Não vá se perder por aí
Beber xixi, comer lagarto semicru e dormir no mato; veja dicas para não passar tanto perrengue caso se perca ao viajar
"Bebi meu xixi. Sugiro que você faça o mesmo", disse o fotógrafo Chico Moraes, 31, ao amigo José Alalou, administrador, 29. Conselho acatado e, horas depois, estavam tentando assar com o isqueiro um lagarto morto a pedradas.
O que parece um roteiro de "Indiana Jones" ocorreu na vida real, em outubro. Os dois paulistanos estavam no deserto do Atacama, o mais seco do mundo, no Chile, perdidos.

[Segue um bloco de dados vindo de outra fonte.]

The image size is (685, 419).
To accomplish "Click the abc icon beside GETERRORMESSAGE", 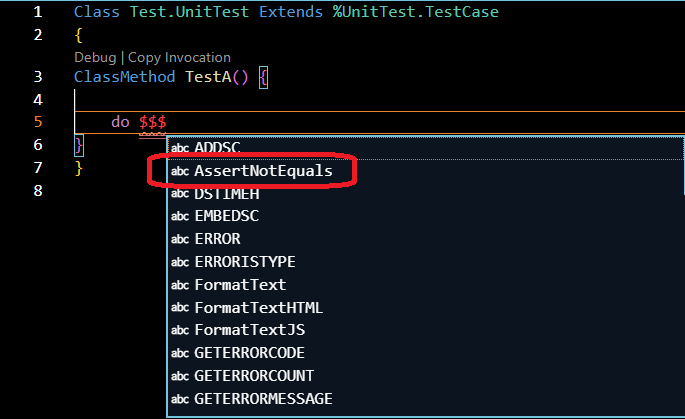I will tap(180, 399).
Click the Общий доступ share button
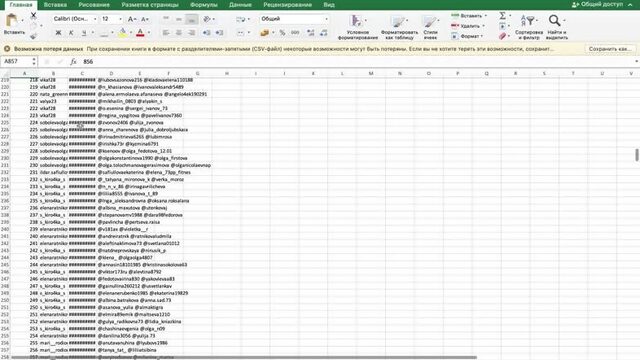Screen dimensions: 640x360 click(x=598, y=4)
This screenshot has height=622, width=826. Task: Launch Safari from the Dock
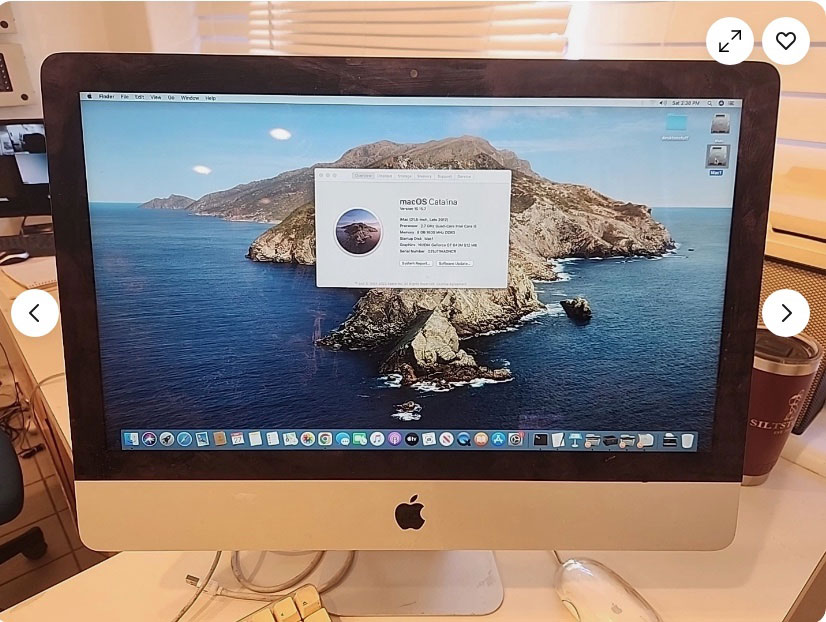point(184,438)
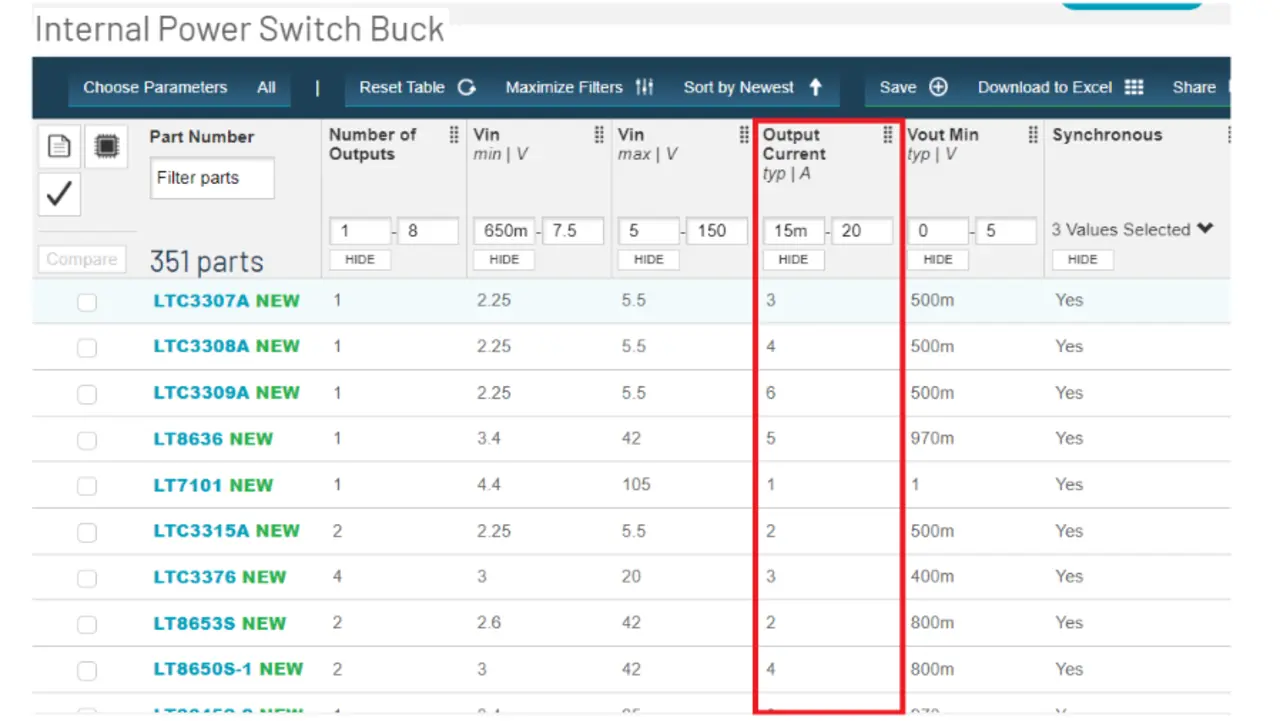Click the document view icon above the checkmark
This screenshot has width=1280, height=721.
tap(59, 147)
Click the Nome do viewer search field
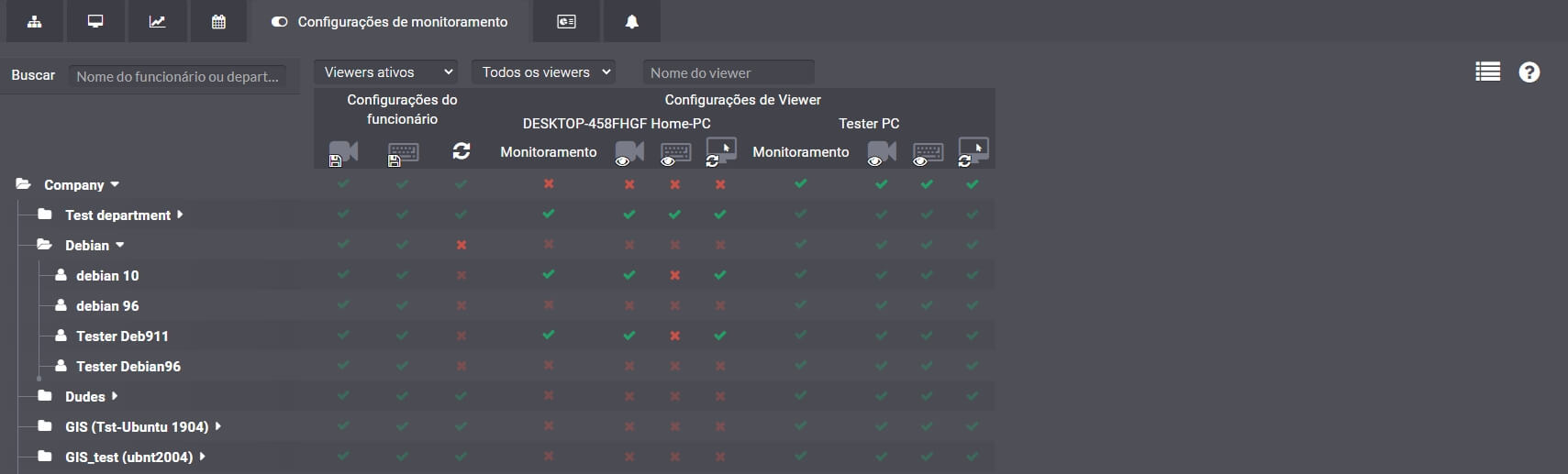The image size is (1568, 474). coord(728,72)
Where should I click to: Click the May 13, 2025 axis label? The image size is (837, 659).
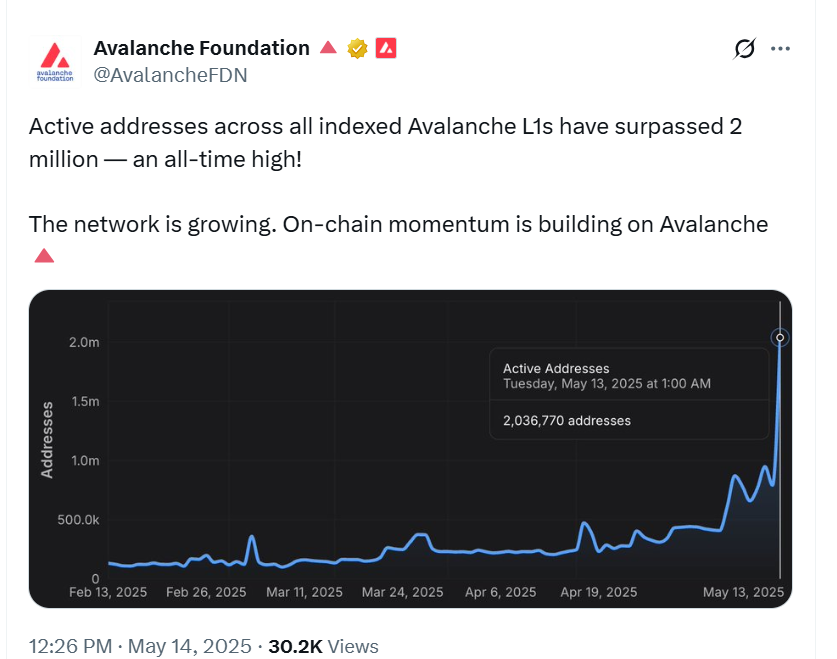pyautogui.click(x=743, y=592)
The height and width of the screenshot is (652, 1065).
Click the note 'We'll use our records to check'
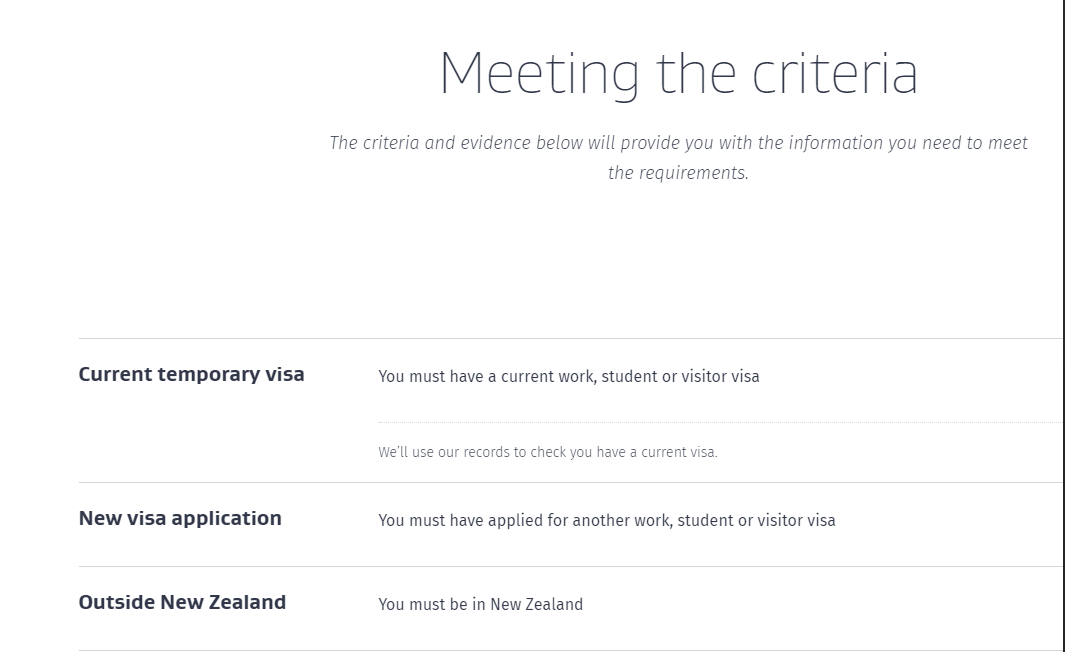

O motivo da viagem --desconectar da vida louca de São Paulo-- foi levado à risca. Estavam no meio do nada, sem sinal de celular. Apenas a bússola do telefone funcionava, mas quatro dias vagando no deserto estavam deixando a dupla sem esperança.
"Gravamos um vídeo para nossas famílias, dizendo o quanto amávamos nossos parentes e amigos", diz Alalou. "Se morrêssemos, quem sabe não encontrariam o registro? Iam saber do nosso fim."
Foi também pensando sobre a morte que um liberou o outro para tomar o sangue e comer a carne do corpo caso alguém não suportasse a falta de energia, ampliada pelo calor --que chegava a 30°C durante o dia-- e pelo frio --menos de 10°C à noite.
A viagem, que começara como qualquer roteiro no Atacama, com passeios como visitas à Laguna Cejar e a uma reserva de flamingos, se transformou em um inferno.
Não acharam que voltar de um tour por uma estrada diferente da que tinham vindo seria tão traumático.
Não pensaram que o carro alugado poderia quebrar. Não passou pela cabeça que precisariam de mais de um litro d'água e de três bananas quando deixaram a pousada na manhã daquele domingo de outubro. Nem que iriam dormir no deserto.
"À noite, colocava aquela vegetação seca sobre mim, para esquentar. Mas não adiantava", lembra Moraes, que, na ocasião, estava de bermuda.
Foi o frio, aliás, que trouxe esperança na terceira noite. O local que iam dormir era aberto e decidiram procurar uma rocha para se proteger do vento. Ao levantar, viram luzes bem distantes. Decidiram dormir e ir naquela direção de manhã. Dormiram. Abraçados, como nas outras noites. E, como nas outras noites, medo e adrenalina atrapalharam o descanso dos dois.
Acordaram e andaram até que viram um posto policial. Ao falar com as primeiras pessoas que viam em quatro dias, descobriram que haviam chegado à Argentina, a mais de 200 km do ponto que o carro quebrara. A polícia chilena chegou e levou-os a San Pedro. Voltaram ao Brasil dois dias depois. "Dei uma nova dimensão à vida", diz Alalou. "Teria trocado meu carro por uma garrafa d'água ali."